Where Did Bitcoin Come From?

We don’t know.

It mysteriously appeared.
It was introduced by a mysterious figure.
Nobody knows their true identity.

Bitcoin is an invention.
Like all inventions, it does something that nothing before it did.
However, Bitcoin is unlike any invention we have seen before.
Many people who study Bitcoin closely eventually give their head a shake and say “How did any person manage to come up with this?”. Often, for at least a moment, they are also struck by thought “Was it even a person who came up with it?”. As a result, the Internet is filled with suppositions that Bitcoin was sent here by aliens or time travellers.

I will try here to point out those things about Bitcoin that lead to people wondering about its origin. To be very clear, this is not an attempt to claim that Bitcoin came from outer space or the distant future. It simply spotlights the aspects of Bitcoin which operate so differently from anything else we see on Earth that they make people wonder about the strange circumstances behind its creation. I do intend for this to be a fun way to learn about some of what makes Bitcoin so unique.

One-Of-a-Kind

Bitcoin appeared on Earth as an invention that satisfied a need all by itself: A need every person has; A need which was not being satisfied — The need for reliable money.

There was only one Bitcoin for the whole world (which was set to issue 21 million bitcoins). There wasn’t one Bitcoin for you and one for me and one for Alice and one for Bob. To this day, there remains only one Bitcoin, but it is available to every human being on Earth. As we’ll see later, it will be available to all humans who ever live on Earth, essentially forever.

Other inventions require being reproduced in mass quantities so that each person who wants the invention can have one of their own. You’ve got your computer, I’ve got mine. But when it comes to Bitcoin, we all share the one invention.

This itself is not entirely unique. Networks tend to have the property that they are ‘shared’ by all their users.

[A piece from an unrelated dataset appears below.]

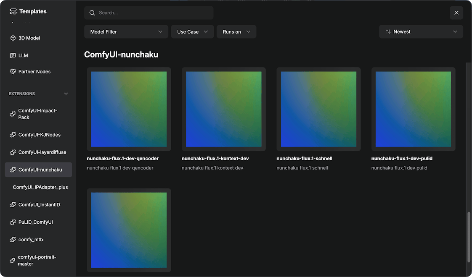The width and height of the screenshot is (472, 277).
Task: Click the Templates grid icon
Action: tap(12, 11)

You may be thinking, for example, about the Internet — Isn’t there only one Internet?

Bitcoin is not like the Internet or other networks in many ways. You don’t have a copy of the whole Internet on your computer. In fact, the Internet is a technology you use to access information that’s specifically not in your possession, but is instead in someone else’s. Because I want you to read this article, I posted it on a computer that will use “internet protocols” to send it to your computer. If I delete this article it goes away (unless someone made a copy). What makes Bitcoin unique is that it is a network that self-replicates in its entirety in a way unlike anything we’ve ever seen before on Earth.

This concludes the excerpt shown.